In May, however, a Washington D.C. Circuit Court of Appeals panel unanimously denied several challenges the ex-Trump adviser made to the case.
Federal prosecutors filed a motion asking Nichols to order Bannon to report to prison. After the appeals court denied the appeal, federal prosecutors told him there was “no legal basis” for the continued stay of the sentence.
The judge stated on Thursday that he did not believe that the “original basis” for his stay of the burden of Bannon’s sentence existed any longer after an appeals court upheld his conviction.
Bannon could still appeal Nichols’ ruling that he needs to report to prison.
The judge concluded that he had the authority to lift the hold on the defendant’s sentence, even while an appeal of conviction would proceed.
Bannon’s lawyers asserted that the sentence should be stayed until they appeal it to the full appeals court and the Supreme Court.
Bannon smiled while going through security to enter the courthouse Thursday morning.
A person nearby said, “Trump ’24!” to him, and the defendant smiled and shook his hand.
After the judge made his decision, Bannon looked calm and kept smiling.
His lawyer, David Schoen, sprung into action, becoming much more lively than he had been during the rest of the hearing as he tried once more to convince Nichols to let Bannon remain out of prison.
During the hearing, Schoen argued that his client should be able to stay out of prison until the Supreme Court weighs in on the case.
He also mentioned that he would file his request for the full D.C. Circuit Court of Appeals to review the case by June 24.
Prosecutor John Crabb said Bannon did not satisfy the legal threshold for staying out of prison while his appeal proceeded.
“One thing you have to learn as a lawyer is that when the judge has made his decision, you don’t stand up and start yelling,” Nichols stated.
While Schoen protested, the judge said he “had enough.”
“I’m not yelling,” Schoen responded.
He stated that he was “passionate.”
“You’re sending a man to prison who thought he was complying with the law; we don’t do that in my system,” Schoen stated.
The attorney called the judge’s decision “contrary to our system of justice.”
“I think you should sit down,” Nichols replied.
Shortly after the hearing ended, Bannon promised to fight his contempt of Congress conviction “all the way to the Supreme Court if we have to.”
He also argued without proof that his prosecution by the Justice Department was about “shutting down the MAGA movement, shutting down grassroots conservatives, shutting down President Trump.”

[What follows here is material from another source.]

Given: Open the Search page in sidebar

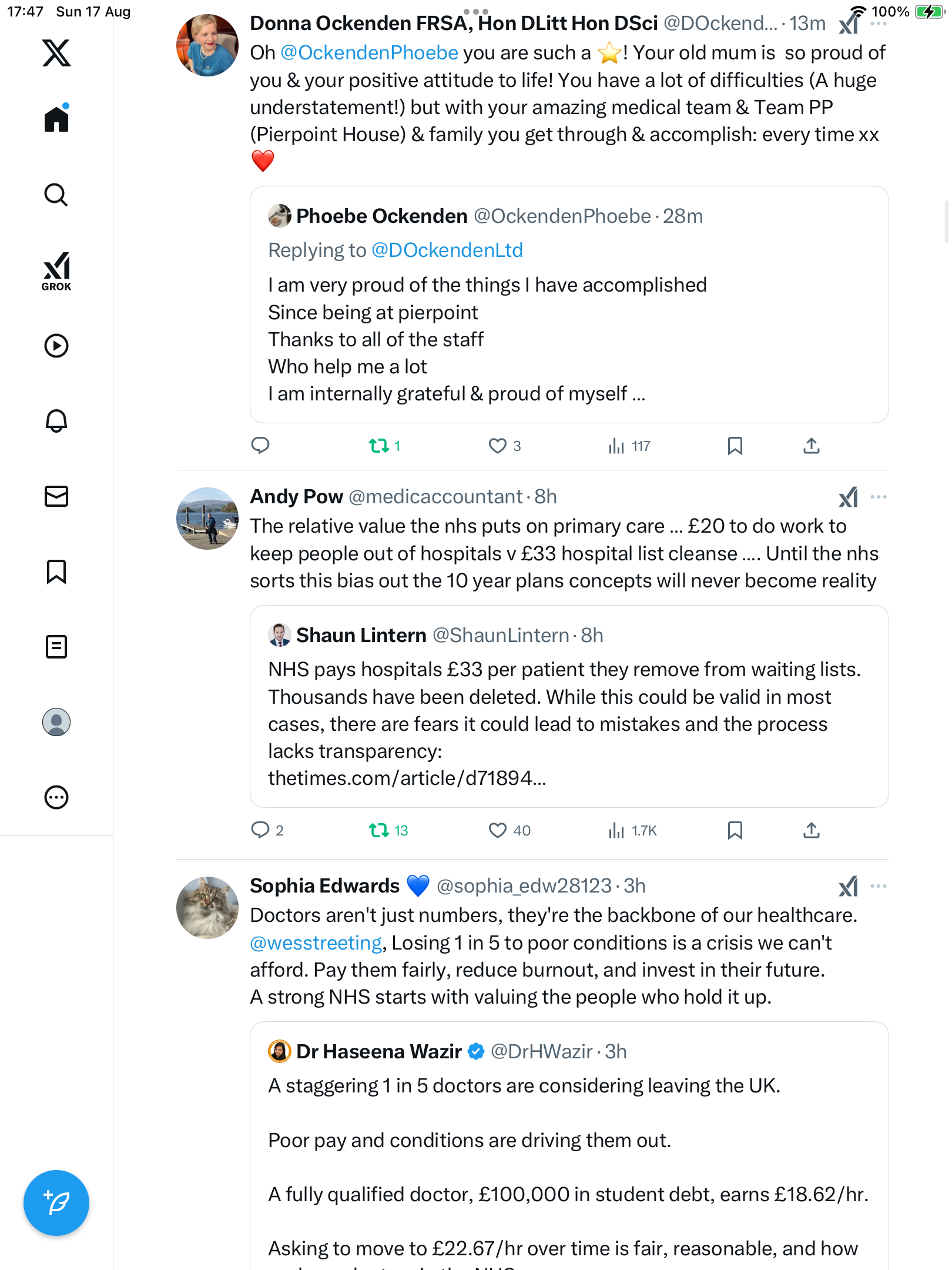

“There’s nothing that can shut me up and nothing that will shut me up,” he said to the reporters outside the federal courthouse in Washington. “There’s not a prison built or a jail built that will ever shut me up.”

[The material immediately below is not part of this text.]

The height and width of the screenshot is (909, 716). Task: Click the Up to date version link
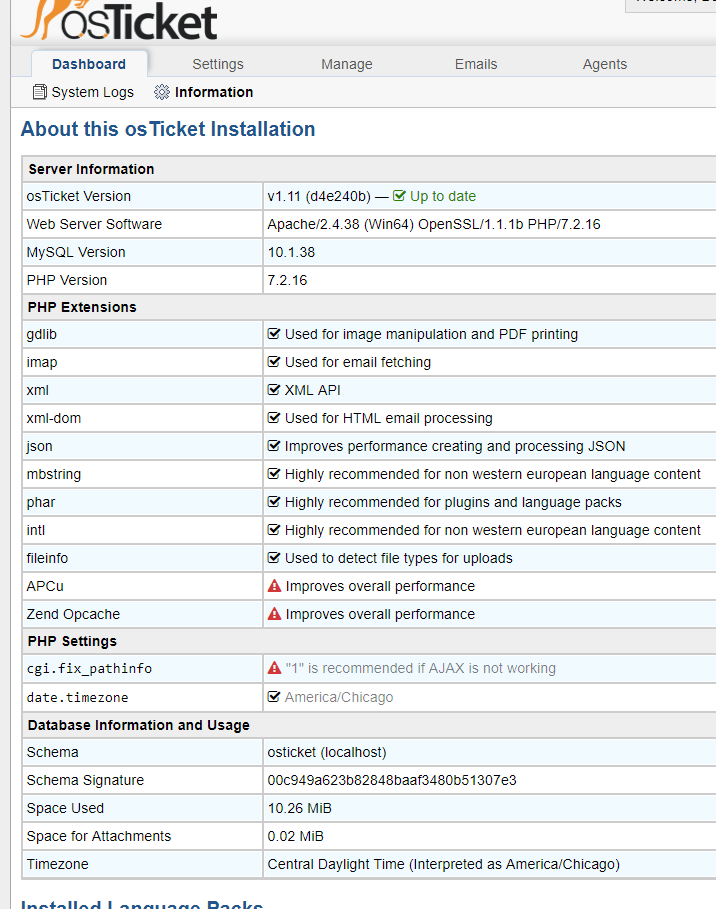pos(443,196)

“We’re going to win at the Supreme Court,” Bannon declared.
With a less than a month until the surrender date, the ex-adviser could attempt to file emergency motions with the appeals court and even the Supreme Court hoping to push off his sentence longer.
On May 11, 2023, Bannon’s Washington, D.C. home was swatted again during his show Bannon’s War Room broadcast. Police and rescue workers replied to a shooting call at his house in the morning.
The incident happened after an interview with Rep. Nancy Mace (R-South Carolina). At the end of the interview, the noise was heard in the background as the ex-adviser went on a commercial break.